The data has been compressed with 7zip. It can be unzipped with p7zip on Linux, or 7zip on Windows.
The benchmark data will be placed in the dataset subdirectories of the SingleAssay and MultiAssay directories. There are 1000 files corresponding to the 1000 repetitions. Each file contains several thousand lines of CHEMBL IDs, where the first ID is the reference molecule, and the other four are molecules are increasing distance (decreasing similarity) to the reference.
- Python 2.7
- NumPy
- SciPy
- RDKit (2015.09.2)
- dot (provided by GraphViz)
- Download ChEMBL20 as an SDF file
- Convert it to a SMILES file where the title field is the numeric portion of the CHEMBLID. The details are left to the reader. Once done, the file should look something like this:
Cc1cc(cn1C)c2csc(n2)N=C(N)N 153534
COc1cc(ccc1OC(=O)C23CC4CC(C2)CC(C4)C3)CC=C 265174
Cc1cccc(c1)N2CCN(CC2)CCCON3C(=O)c4ccccc4C3=O 264472
c1ccc2c(c1)n(c(=N)s2)CCN3CCC(CC3)c4ccc(cc4)F 405225
- Name this file chembl_20.smi and place it in the benchlib directory.
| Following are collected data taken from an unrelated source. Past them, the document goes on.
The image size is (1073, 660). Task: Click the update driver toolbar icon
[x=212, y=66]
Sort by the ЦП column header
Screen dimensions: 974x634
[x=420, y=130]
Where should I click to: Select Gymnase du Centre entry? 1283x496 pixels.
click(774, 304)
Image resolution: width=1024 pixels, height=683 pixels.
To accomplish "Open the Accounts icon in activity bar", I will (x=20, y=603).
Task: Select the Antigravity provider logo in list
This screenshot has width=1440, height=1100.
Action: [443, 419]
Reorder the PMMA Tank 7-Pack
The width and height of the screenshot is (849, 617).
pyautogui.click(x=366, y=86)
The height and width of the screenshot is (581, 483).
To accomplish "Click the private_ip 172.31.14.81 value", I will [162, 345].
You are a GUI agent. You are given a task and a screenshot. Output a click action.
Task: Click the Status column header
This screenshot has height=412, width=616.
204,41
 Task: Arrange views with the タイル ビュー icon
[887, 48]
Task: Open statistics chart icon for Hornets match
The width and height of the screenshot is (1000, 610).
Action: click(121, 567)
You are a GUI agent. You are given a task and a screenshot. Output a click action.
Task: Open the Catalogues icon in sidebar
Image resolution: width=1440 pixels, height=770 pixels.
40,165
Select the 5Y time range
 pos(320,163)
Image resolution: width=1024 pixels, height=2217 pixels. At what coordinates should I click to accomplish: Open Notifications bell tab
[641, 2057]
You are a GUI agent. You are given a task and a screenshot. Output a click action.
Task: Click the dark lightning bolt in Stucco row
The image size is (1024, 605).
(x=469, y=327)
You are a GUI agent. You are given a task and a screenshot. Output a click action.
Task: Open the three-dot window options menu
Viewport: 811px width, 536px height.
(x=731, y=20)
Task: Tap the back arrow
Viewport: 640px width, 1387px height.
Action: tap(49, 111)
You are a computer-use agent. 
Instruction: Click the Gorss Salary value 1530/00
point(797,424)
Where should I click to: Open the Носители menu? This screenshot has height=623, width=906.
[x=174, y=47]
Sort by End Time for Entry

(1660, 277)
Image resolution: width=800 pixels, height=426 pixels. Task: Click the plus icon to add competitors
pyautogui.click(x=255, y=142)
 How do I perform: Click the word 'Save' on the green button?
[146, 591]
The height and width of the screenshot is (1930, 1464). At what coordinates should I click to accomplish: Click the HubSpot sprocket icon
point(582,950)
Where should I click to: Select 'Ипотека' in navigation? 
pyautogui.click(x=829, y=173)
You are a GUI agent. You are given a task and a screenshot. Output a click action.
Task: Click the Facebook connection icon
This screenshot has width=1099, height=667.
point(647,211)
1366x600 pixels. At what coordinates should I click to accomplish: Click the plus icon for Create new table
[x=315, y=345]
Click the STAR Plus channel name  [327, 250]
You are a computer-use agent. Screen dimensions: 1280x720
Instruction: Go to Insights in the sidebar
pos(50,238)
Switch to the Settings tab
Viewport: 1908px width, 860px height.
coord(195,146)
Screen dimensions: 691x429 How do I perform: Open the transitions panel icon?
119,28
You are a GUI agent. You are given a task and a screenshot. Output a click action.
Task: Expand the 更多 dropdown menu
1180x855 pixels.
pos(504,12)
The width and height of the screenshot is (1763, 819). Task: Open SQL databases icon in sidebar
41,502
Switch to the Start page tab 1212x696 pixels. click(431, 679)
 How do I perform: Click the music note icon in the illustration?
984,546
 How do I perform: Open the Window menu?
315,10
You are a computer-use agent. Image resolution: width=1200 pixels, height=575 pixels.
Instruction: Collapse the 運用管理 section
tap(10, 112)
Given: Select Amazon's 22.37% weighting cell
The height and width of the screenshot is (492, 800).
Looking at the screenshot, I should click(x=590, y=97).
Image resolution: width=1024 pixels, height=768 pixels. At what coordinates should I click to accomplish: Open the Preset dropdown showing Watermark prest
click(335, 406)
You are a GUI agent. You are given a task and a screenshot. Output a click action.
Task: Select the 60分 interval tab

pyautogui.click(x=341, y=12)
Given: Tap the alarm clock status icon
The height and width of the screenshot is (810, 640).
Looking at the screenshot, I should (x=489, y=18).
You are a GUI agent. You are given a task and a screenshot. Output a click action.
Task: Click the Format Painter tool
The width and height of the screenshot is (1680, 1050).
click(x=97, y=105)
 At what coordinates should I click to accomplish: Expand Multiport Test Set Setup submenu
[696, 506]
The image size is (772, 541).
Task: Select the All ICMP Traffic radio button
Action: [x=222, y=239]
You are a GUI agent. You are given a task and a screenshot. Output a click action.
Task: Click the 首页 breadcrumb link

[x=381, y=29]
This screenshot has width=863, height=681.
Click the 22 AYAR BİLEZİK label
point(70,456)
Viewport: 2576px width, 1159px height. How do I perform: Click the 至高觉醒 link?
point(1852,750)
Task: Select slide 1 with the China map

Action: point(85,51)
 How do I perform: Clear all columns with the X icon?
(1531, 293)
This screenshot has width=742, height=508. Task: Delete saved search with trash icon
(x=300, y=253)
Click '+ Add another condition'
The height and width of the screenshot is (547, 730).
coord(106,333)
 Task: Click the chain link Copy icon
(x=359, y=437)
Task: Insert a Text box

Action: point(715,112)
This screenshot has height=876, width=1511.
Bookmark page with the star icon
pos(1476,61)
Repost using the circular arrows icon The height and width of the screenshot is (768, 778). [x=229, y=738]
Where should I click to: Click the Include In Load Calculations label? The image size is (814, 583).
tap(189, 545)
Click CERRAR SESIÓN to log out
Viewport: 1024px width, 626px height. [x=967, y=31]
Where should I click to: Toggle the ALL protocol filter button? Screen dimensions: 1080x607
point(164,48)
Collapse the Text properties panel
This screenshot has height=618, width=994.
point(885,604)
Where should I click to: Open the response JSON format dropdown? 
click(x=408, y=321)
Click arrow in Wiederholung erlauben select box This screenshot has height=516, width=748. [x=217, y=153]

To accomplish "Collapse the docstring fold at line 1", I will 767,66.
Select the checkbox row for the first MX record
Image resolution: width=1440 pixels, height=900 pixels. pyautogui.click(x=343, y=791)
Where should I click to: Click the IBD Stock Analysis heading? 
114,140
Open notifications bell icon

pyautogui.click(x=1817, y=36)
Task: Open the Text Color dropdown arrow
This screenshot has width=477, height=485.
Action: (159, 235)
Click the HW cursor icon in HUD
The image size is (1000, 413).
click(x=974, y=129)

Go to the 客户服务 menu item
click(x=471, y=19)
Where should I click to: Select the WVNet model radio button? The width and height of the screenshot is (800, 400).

- python 1-Similarities.py
- python 2-Correlations.py
- python 3-AnalyseResults.py
- dot SingleAssay\graph.gv -T png > singleassay.png
- dot MultiAssay\graph.gv -T png > multiassay.png
- Running the Python scripts on one CPU may take some time. To speed things up, you may wish to parallelise the main loops. This is left to the reader.